__Problem A__. In the forum thread, what does Eamonn say is being done to understand why the O(N) algorithm is slower?
__Problem B__. Reproduce the part of the forum thread that opens with the words containing "Eamonn on Feb." and closes with "now corrected it.".

__Document extract__.
....................

Philip on Feb. 26, 2020, 17:29

We did not measure the error in wrapping paths, we measured the error in distance with respect to the “correct” distance from fullDTW. That is:

algX_distance(T1, T2) vs. fullDTW_distance(T1, T2)

It’s interesting that an O(N) algorithm is slower than an O(N^2) algorithm.

Eamonn on Feb. 26, 2020, 17:45

We did not measure the error in wrapping paths, we measured the error in distance with respect to the “correct” distance from fullDTW. That is:

algX_distance(T1, T2) vs. fullDTW_distance(T1, T2)

Yes, as I mentioned twice in my last email, I misread eq 14, and I have now corrected it.

It’s interesting that an O(N) algorithm is slower than an O(N^2) algorithm.

Yes it is. We are trying to understand this. We are profiling the code.

However, at the end of the day, big oh only speaks about asymptotic performance.

If you have any ideas to explain the results, we would love to hear them.

....................

__Provided data__.
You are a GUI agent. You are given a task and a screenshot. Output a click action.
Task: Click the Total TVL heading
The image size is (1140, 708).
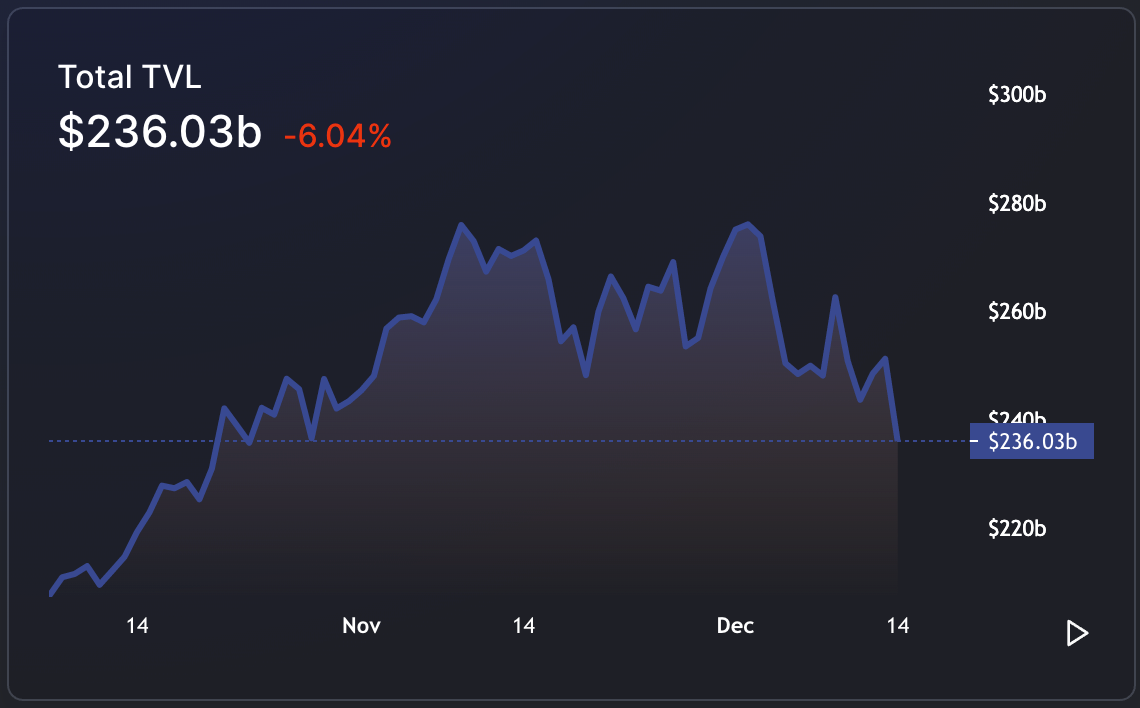(129, 77)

....................

__Task output A__. They are profiling the code.

__Task output B__.
Eamonn on Feb. 26, 2020, 17:45

We did not measure the error in wrapping paths, we measured the error in distance with respect to the “correct” distance from fullDTW. That is:

algX_distance(T1, T2) vs. fullDTW_distance(T1, T2)

Yes, as I mentioned twice in my last email, I misread eq 14, and I have now corrected it.